> _AIM OF THE EXERCISE_: Repeat the line that contains "Task: Open the Tous les statuts dropdown" exactly, along with each following line up to and including the last line of the entries.
---
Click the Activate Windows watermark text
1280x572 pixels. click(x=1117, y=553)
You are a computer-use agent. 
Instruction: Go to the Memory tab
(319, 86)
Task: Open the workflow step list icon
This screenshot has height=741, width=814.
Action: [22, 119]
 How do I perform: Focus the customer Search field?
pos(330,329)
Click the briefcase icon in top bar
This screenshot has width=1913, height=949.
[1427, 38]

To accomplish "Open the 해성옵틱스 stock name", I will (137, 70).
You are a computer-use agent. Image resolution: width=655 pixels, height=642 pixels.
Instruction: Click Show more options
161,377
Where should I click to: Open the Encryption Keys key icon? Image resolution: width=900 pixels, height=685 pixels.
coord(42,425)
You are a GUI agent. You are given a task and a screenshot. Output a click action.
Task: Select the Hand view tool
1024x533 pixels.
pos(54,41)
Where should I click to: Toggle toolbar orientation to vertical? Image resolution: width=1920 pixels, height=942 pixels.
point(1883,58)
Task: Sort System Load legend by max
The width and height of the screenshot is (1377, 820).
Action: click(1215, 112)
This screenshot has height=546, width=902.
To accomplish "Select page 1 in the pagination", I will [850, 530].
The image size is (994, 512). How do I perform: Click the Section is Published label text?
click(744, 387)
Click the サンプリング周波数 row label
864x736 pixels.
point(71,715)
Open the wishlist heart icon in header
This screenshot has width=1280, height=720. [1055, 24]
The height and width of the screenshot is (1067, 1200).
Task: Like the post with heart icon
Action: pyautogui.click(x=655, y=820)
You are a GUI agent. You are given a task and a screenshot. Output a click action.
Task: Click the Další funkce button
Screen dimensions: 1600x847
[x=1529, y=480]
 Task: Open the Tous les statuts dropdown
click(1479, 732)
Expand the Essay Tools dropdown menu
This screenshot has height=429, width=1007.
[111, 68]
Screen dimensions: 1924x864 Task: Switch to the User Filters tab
---
> _ANSWER TO THE PROBLEM_:
 Task: Open the Tous les statuts dropdown
click(1479, 732)
Expand the Essay Tools dropdown menu
This screenshot has height=429, width=1007.
[111, 68]
Screen dimensions: 1924x864 Task: Switch to the User Filters tab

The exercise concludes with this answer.